Saved data entries
-- Opening Marker --

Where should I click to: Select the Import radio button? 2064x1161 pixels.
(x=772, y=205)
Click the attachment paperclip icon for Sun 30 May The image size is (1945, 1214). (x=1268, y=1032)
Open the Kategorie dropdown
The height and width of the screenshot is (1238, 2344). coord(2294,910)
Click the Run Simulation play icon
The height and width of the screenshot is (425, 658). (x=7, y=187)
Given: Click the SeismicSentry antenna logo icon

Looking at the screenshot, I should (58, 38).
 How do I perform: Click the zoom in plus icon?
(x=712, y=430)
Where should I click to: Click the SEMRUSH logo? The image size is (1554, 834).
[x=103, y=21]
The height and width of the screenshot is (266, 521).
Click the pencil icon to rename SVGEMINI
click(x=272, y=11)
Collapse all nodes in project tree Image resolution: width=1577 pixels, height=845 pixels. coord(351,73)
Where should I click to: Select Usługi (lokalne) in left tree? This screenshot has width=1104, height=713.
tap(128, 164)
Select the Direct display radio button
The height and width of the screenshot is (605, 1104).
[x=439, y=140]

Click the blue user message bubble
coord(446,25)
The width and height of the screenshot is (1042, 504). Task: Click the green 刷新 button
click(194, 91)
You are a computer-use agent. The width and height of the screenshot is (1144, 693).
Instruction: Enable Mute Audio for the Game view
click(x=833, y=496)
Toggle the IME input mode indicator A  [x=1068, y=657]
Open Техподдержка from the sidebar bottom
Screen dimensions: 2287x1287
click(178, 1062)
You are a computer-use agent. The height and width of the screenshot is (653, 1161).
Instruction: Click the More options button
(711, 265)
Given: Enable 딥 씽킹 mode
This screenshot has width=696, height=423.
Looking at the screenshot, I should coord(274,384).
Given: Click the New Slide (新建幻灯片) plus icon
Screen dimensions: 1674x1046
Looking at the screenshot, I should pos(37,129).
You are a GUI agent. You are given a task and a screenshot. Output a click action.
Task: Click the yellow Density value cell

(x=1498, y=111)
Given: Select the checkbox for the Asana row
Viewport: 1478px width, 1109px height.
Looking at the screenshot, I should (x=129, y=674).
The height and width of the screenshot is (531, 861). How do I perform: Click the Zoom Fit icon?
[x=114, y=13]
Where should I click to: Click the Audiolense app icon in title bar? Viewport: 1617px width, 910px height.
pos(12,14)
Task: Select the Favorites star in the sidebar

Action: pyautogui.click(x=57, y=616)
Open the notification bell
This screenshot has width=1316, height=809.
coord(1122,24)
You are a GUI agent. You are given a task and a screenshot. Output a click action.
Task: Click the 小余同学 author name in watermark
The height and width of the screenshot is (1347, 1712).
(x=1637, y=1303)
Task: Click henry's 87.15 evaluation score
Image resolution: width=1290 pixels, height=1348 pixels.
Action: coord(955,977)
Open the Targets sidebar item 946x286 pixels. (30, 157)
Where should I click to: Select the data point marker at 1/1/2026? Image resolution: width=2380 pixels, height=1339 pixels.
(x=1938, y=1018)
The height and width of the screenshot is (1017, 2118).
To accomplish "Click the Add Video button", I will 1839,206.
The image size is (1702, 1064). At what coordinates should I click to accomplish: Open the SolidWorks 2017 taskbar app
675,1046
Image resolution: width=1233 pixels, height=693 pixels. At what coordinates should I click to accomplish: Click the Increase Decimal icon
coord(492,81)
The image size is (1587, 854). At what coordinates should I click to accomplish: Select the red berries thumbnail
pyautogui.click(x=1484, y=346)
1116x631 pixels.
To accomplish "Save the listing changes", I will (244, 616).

-- Closing Marker --

◆ Problem details:
All lines above from the one holding "Instruction: Enable Mute" to the one holding "Given: Select the checkbox for the Asana row", inclusive, are to be copied exactly; no other line is wanted.

◆ Answer section:
Instruction: Enable Mute Audio for the Game view
click(x=833, y=496)
Toggle the IME input mode indicator A  [x=1068, y=657]
Open Техподдержка from the sidebar bottom
Screen dimensions: 2287x1287
click(178, 1062)
You are a computer-use agent. The height and width of the screenshot is (653, 1161).
Instruction: Click the More options button
(711, 265)
Given: Enable 딥 씽킹 mode
This screenshot has width=696, height=423.
Looking at the screenshot, I should coord(274,384).
Given: Click the New Slide (新建幻灯片) plus icon
Screen dimensions: 1674x1046
Looking at the screenshot, I should pos(37,129).
You are a GUI agent. You are given a task and a screenshot. Output a click action.
Task: Click the yellow Density value cell

(x=1498, y=111)
Given: Select the checkbox for the Asana row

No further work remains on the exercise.